Para cuando este escrito salga a la luz, seguramente la euforia por las fiestas ya habrá pasado y los regalos que se recibieron quizá estén en la antesala del olvido o si tienen un destino mejor se hayan guardado para volverse a regalar, porque no fueron del agrado de quien los recibió, aunque también, ¿por qué no?, habrá algunos que se atesoren. Estamos más cerca de lo que un locuaz mercadólogo definió como el lunes azul, el día más triste del año, que de la dionisiaca Navidad.
Pero bueno, volvamos a los regalos y concentrémonos en específico en los que reciben los niños. Muchos los habrán tenido a raudales, otros quizá no tanto, pero en los tiempos que vivimos es más probable que sean pocos los que no hayan obtenido lo que siempre desearon en estas fiestas.

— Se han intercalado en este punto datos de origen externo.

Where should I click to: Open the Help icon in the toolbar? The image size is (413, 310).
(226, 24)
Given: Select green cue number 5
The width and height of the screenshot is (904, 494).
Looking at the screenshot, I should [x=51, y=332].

Sea que se hayan recibido por docena o solo uno, los padres que tienen hijos en la primera infancia y quizá un par de años más grandes, habrán notado que el fenómeno se repite año con año, la atención y emoción por el juguete recibido se desvanece pronto. Hay un nuevo juguete en la casa, pero no se juega con él.
A pesar de todos los avances tecnológicos, todos los estudios de mercado, todos los anuncios en redes sociales, todos los nuevos dispositivos para la diversión de los pequeños, no hay nada que logre destronara la caja en la que venía envuelto el regalo.
Sí, sin lugar a duda el empaque resulta mil veces más atractivo que el caballito de montar, el auto deportivo de radio control o incluso la tableta, por una sencilla razón la caja no es un juguete, es la posibilidad infinita de jugar una y otra vez, a lo mismo o algo diferente.
Una vez que el niño comete el sacrilegio de despojarlo de su función útil el cubo de cartón puede convertirse en lo que él o ella quieran. Es un avión, pero también una cocinita, es una cueva, pero también una montaña, es el mar y el cielo, es un escondite y un escaparate, todo lo que se pueda imaginar e incluso aquello que rebase la imaginación.
Algo que nunca tendrá un juguete y menos un video juego, porque han sido diseñados para cumplir una sola función, y claro que los padres contribuyen a resguardar su santidad al obligar a los niños a que solo lo jueguen de una manera, de la manera en la que dicen los fabricantes que se debe jugar. ¿O acaso habrá algún padre que permita que sus hijos usen la Tablet como una tabla de surfear, una raqueta de tenis o una baqueta para el tambor?
Los padres lo saben bien, los niños quieren jugar con las llaves del auto o de la casa, con el mando a distancia, no con un pedazo de plástico de colores que simula ser llaves o control remoto. Quieren vaciar la cubertería sobre el piso y hacer su propio tapete sobre el cual recostarse o aventarlo al aire como si fuera arena.
El mejor juguete es aquel que se presta para ser profanado, como diría Giorgio Agamben, o aquel al cual podamos someter a una operación quirúrgica de alto riesgo para buscarle el alma, como diría Charles Baudelaire.
¿Entonces qué hacemos con los juguetes carísimos? Quizá debamos hacer lo que hacían los padres de antaño, subirlos a una repisa para que los padres los admiren y sanen así sus carencias actuales que imaginan pasadas y dejar que los niños jueguen, con qué, con lo que quieran.